By Patty WelshAugust 1, 2008
NATICK, Mass. (Army News Service, Aug. 1, 2008) - Soldiers from the 10th Mountain Division at Fort Drum, N.Y., recently visited the U.S. Army Soldier Systems Center here to receive briefings on the latest developments in food, clothing, aerial delivery, shelters and individual equipment, and provide feedback to developers.
After a brief overview of the SSC, topics that were presented and opened a lot of discussion included handwear, eyewear, footwear, loadcarriage, the Army Combat Uniform and the extended cold-weather clothing system.
Staff Sgt. Edward Mackel, one of the visiting Soldiers, asked if anyone was looking at the fact that Soldiers often spend their own money to make purchases for individual items they cannot get any other way.
Darren Bean, the subject matter expert on gloves, said the researchers are aware that Soldiers are buying their own items. However, he continued, gloves that work for one may not work for another. It's a trade-off and we get feedback to see what works the best across the board.
"I'm a retired Soldier," Bean said, "and I've been here about a year and a half and I've been thoroughly impressed." The researchers here really care about taking care of Soldiers, he added.
During a discussion on eyewear, briefer Michelle Markey said eyewear is usually a very personal choice to which Sgt. 1st Class. Sebastian Ellis responded that "It's nice to have options."
While looking at the improved ECWCS, 1st Sgt. Gino Giardini said, "We've come a long way since the days of the 'bear' suit."
Shelter technology was presented next, with special emphasis placed on showing the visitors the modular ballistic-protection system, which is a lightweight armor system that can be used as protection inside shelters.
The visitors then received a briefing about ration improvements, including the First Strike Ration and Unitized Group Ration - Express, and had a chance to try some of the improvements during a ration sampling in combat feeding. Re-emphasizing the point about one item not working for all, the Soldiers in attendance even disagreed about their likes and dislikes of the food.
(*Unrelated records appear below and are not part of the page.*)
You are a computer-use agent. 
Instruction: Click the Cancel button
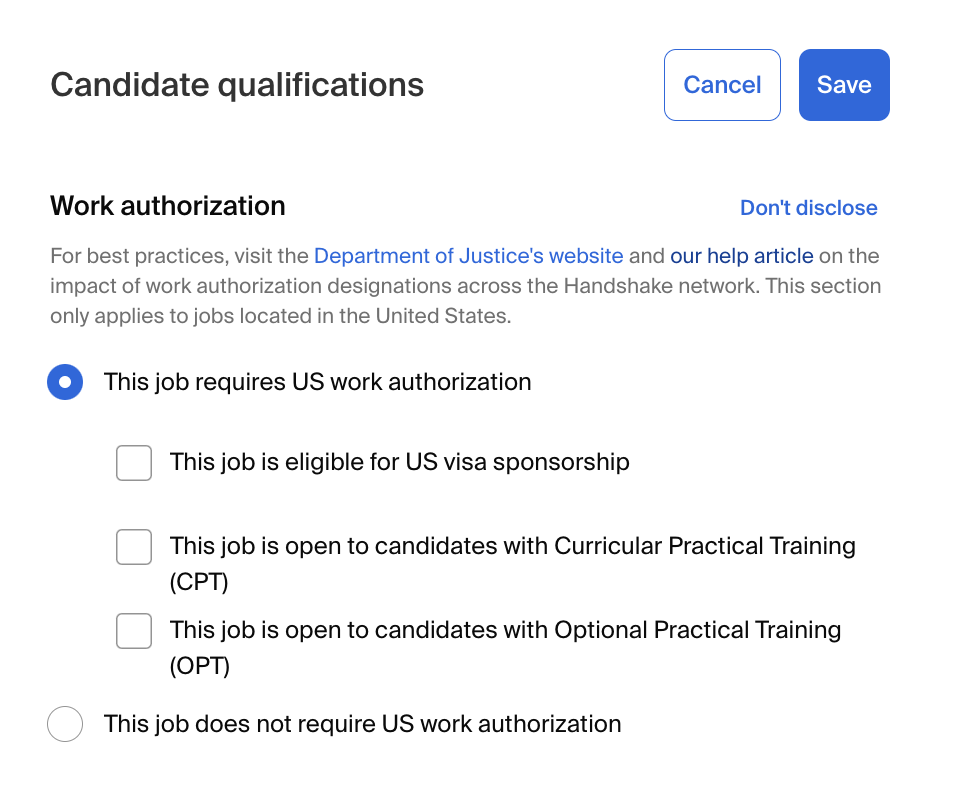[x=722, y=85]
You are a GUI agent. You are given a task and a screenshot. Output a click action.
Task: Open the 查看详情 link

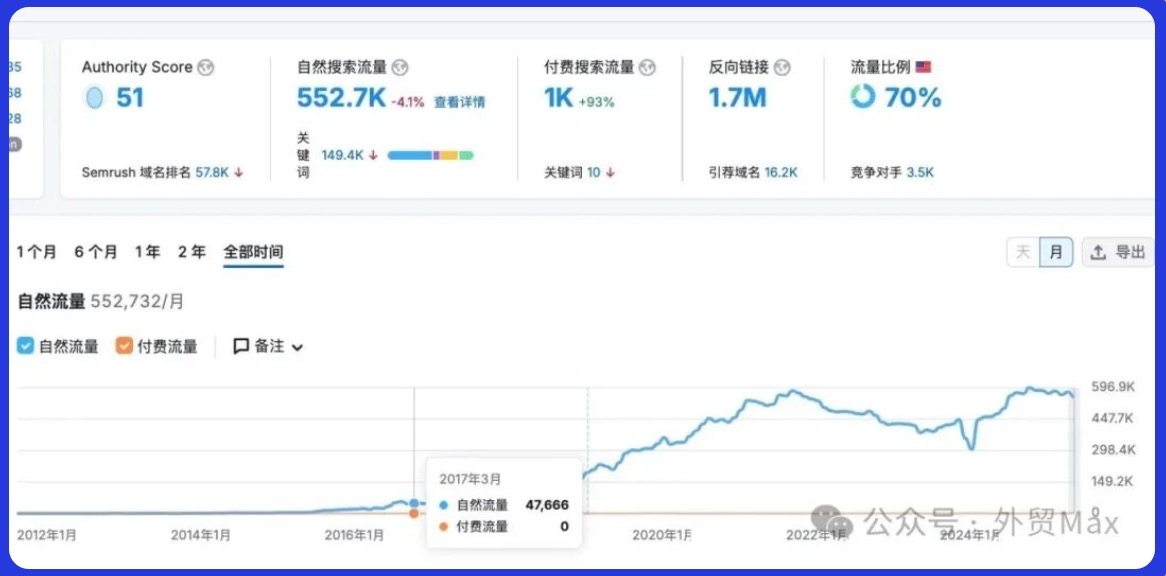pos(459,102)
Steve Moody, the team leader of the Individual Combat Rations Team, said he could ask 10 people their choices and he would get 10 different opinions.
Some of the 10th Mountain Division Soldiers had been deployed to Iraq and many had eaten Meals, Ready-to-Eat for months at a time. Sgt. 1st Class Michael Rose said, "The setting you're in depends on how it tastes."
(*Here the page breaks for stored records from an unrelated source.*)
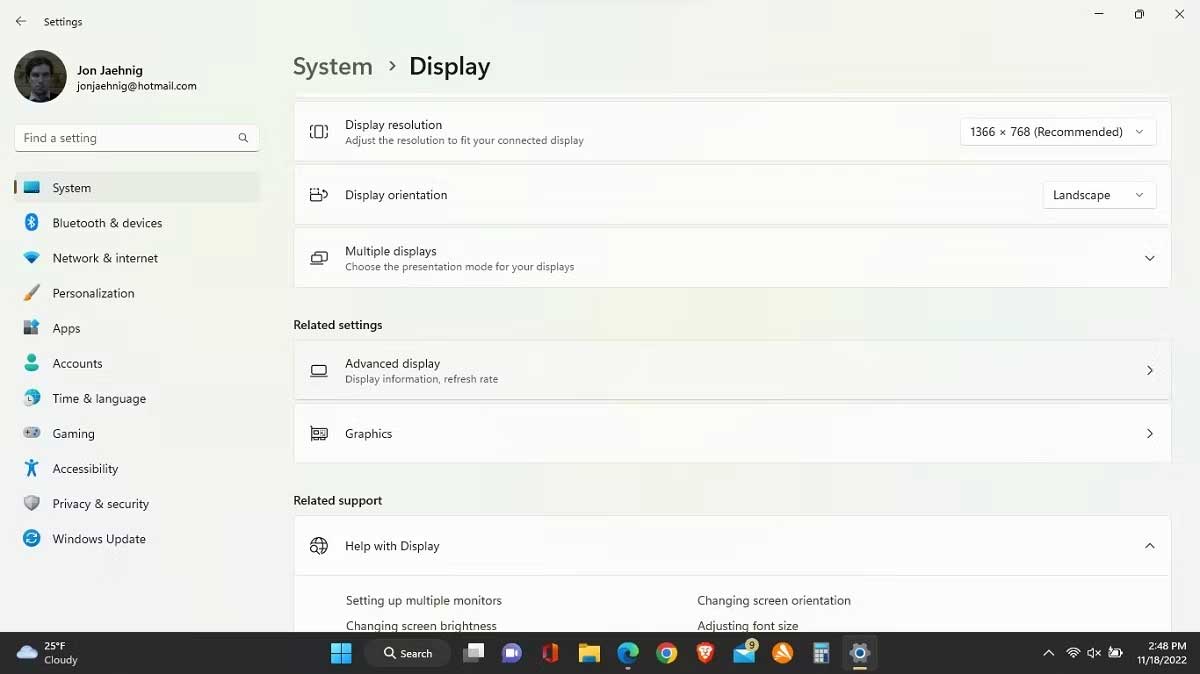The height and width of the screenshot is (674, 1200).
Task: Select the Gaming controller icon
Action: pyautogui.click(x=30, y=433)
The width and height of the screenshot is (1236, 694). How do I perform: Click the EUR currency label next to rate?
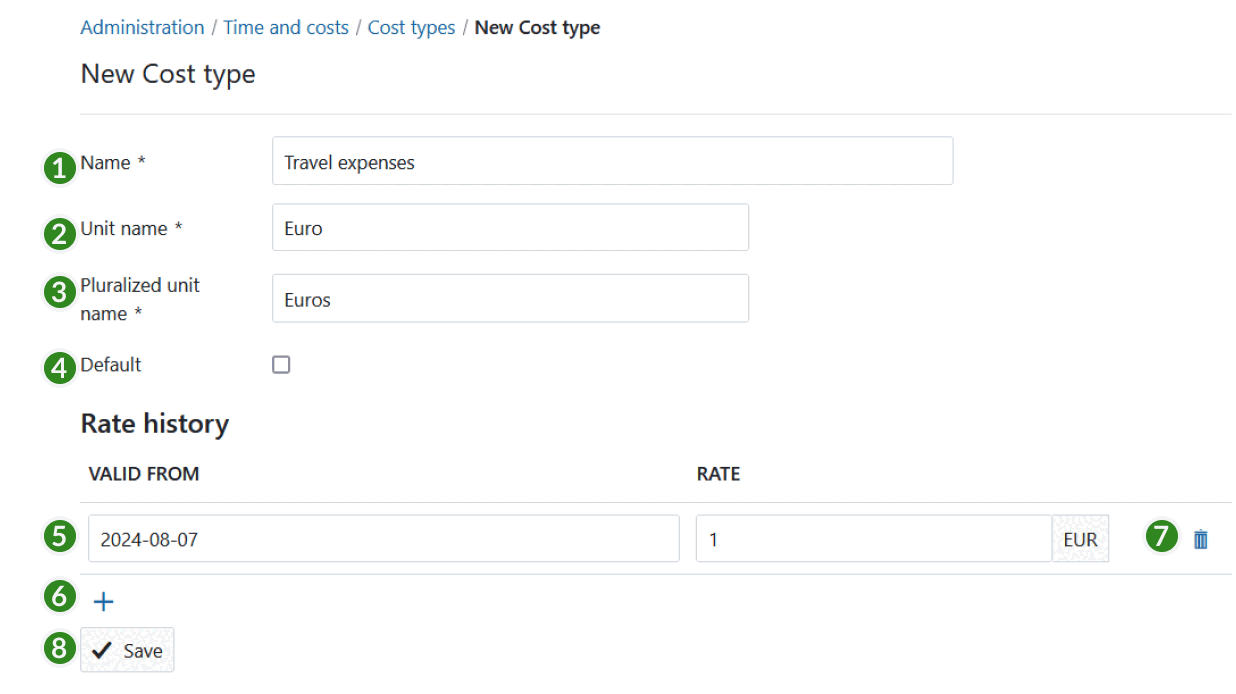point(1080,538)
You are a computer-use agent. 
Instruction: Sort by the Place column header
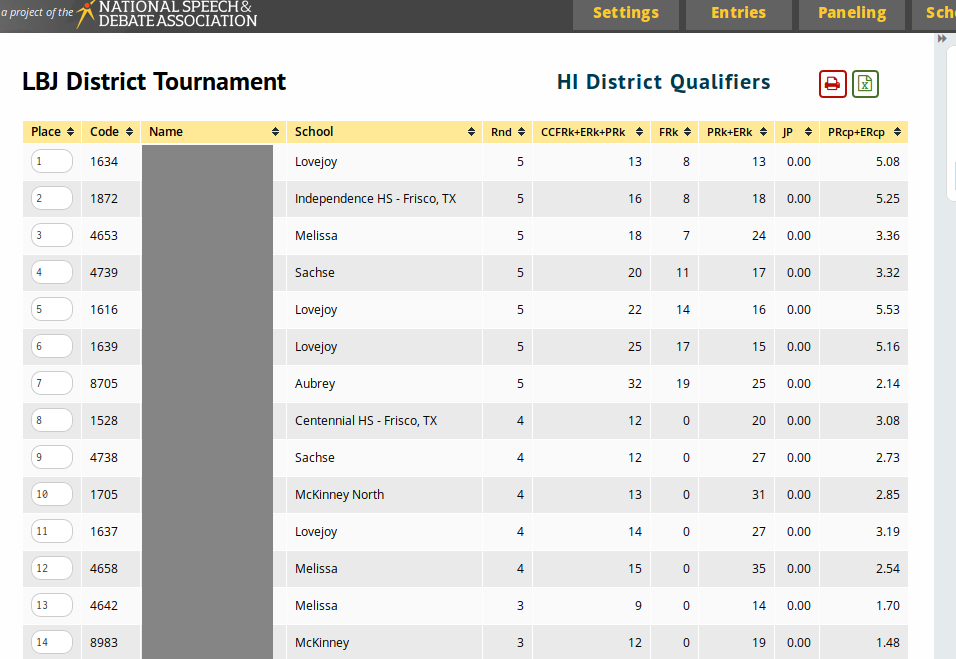pyautogui.click(x=52, y=132)
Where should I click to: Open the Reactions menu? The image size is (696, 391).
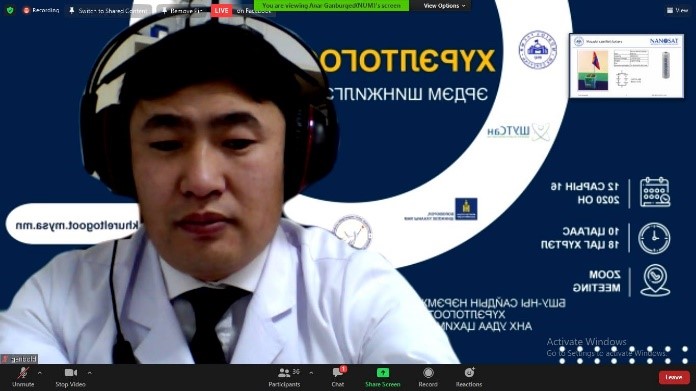tap(469, 377)
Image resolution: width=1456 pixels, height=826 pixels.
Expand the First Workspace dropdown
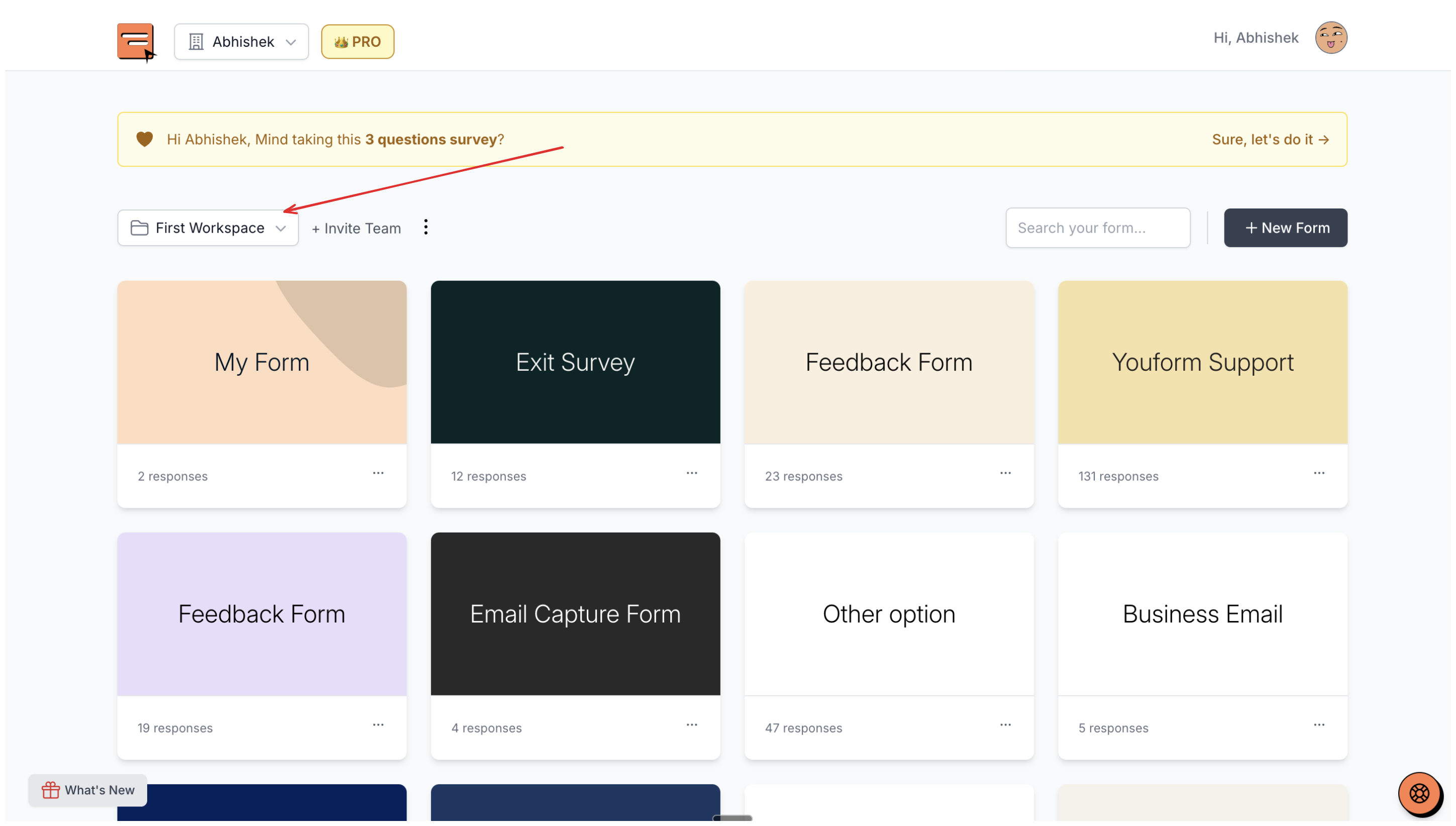pyautogui.click(x=207, y=228)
When asked what could be done to improve the MRE, Ellis replied there is too much in each pack.
Mackel said he has yet to see a Soldier eat an entire MRE. "I've never looked at it as a meal," he said, "I look at it as a snack, especially the old (darker) brown ones."
All agreed that the peanut butter and the cheese spread, especially jalapeno cheese spread, were the hot items in the MREs.
After a stop to receive a briefing on aerial delivery systems, the group's last stop was the Doriot Climatic Chambers where they learned about the Human Research Volunteer program and various studies that were in progress in the chambers.
The visit gave the 10th Mountain Division Soldiers the direct opportunity to provide their feedback to the SSC researchers.
"We want to make what you guys want. That's why we do evaluations. We want your honest feedback," said Bean.